***** PROVIDED INFORMATION *****

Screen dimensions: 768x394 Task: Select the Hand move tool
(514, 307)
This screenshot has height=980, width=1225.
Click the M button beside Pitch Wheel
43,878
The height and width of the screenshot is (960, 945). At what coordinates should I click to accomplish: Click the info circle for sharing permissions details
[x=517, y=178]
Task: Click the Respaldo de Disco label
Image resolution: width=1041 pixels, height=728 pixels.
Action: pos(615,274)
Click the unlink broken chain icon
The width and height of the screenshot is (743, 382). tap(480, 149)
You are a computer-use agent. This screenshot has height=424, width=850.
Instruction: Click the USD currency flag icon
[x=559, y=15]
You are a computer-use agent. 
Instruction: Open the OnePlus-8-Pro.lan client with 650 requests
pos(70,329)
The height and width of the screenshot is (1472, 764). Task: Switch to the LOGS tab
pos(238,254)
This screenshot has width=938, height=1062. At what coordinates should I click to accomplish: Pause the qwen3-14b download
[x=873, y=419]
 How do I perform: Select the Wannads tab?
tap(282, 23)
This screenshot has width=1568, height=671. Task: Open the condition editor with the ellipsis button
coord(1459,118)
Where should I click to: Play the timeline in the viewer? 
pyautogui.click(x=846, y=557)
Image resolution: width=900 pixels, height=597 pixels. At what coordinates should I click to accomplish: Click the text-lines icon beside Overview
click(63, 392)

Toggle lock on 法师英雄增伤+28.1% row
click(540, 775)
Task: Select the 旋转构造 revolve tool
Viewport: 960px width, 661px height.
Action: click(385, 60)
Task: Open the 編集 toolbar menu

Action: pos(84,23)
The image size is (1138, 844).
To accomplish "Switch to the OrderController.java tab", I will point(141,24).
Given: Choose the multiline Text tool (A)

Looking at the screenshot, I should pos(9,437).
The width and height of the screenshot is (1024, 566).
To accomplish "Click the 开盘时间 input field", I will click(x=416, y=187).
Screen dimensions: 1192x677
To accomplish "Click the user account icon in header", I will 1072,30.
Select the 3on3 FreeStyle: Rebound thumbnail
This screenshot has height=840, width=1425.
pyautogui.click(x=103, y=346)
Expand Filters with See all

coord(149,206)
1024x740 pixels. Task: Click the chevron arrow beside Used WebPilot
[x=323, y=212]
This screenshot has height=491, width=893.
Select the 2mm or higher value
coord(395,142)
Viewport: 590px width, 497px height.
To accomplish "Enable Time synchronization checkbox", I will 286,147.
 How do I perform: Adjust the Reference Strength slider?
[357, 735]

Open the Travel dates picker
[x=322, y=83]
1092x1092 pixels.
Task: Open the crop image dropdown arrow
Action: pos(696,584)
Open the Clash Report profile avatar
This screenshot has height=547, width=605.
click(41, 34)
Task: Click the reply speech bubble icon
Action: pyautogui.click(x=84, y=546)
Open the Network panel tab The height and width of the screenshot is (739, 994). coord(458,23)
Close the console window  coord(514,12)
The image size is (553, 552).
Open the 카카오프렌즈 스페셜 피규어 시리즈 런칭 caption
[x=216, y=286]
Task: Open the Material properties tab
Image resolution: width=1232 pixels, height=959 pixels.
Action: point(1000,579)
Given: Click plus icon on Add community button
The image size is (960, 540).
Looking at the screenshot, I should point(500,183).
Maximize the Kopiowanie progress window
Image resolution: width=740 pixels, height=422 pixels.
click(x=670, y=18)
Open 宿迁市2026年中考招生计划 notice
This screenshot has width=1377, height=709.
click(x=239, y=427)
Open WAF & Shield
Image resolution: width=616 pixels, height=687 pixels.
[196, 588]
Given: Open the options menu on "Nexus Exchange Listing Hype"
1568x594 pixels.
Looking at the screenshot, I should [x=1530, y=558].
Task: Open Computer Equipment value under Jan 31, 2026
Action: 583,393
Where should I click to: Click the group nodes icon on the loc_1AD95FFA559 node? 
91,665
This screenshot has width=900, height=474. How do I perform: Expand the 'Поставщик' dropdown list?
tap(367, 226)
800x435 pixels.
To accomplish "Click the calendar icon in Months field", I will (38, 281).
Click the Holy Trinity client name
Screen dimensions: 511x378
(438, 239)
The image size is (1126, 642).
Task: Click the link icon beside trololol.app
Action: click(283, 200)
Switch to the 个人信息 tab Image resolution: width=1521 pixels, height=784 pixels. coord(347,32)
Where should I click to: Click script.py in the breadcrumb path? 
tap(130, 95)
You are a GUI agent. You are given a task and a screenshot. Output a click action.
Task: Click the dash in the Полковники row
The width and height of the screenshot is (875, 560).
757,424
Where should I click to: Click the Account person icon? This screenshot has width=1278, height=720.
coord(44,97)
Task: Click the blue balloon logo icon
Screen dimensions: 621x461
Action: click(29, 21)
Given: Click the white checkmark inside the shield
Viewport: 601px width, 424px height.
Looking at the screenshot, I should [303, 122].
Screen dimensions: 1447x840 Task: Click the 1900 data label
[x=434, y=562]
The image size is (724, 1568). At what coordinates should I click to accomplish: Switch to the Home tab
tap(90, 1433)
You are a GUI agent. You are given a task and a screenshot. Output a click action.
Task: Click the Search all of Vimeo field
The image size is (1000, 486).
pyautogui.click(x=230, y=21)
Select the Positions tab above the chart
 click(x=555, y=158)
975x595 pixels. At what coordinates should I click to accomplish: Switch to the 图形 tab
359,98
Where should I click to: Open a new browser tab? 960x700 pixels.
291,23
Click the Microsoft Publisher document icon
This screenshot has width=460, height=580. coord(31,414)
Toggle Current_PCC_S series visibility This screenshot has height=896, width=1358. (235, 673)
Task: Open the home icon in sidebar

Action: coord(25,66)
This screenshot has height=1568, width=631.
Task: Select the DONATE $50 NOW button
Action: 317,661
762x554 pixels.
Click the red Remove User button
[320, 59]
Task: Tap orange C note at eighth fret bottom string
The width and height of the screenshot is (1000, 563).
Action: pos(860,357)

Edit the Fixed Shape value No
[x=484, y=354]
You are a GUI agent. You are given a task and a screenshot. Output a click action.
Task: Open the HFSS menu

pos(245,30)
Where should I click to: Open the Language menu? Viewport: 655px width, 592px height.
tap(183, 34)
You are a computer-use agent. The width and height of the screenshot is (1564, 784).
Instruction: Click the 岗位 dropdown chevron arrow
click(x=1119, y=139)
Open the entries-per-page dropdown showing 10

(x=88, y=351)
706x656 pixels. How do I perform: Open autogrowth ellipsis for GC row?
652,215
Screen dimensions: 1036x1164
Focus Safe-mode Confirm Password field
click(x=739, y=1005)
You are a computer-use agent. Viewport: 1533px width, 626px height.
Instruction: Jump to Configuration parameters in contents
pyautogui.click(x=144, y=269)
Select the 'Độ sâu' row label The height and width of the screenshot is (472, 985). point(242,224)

*****

**PROBLEM**
Pick out each line in the listing above that contains the word "beside".

**EXERCISE ANSWER**
Click the M button beside Pitch Wheel
Image resolution: width=900 pixels, height=597 pixels. At what coordinates should I click to accomplish: Click the text-lines icon beside Overview
1024x740 pixels. Task: Click the chevron arrow beside Used WebPilot
Task: Click the link icon beside trololol.app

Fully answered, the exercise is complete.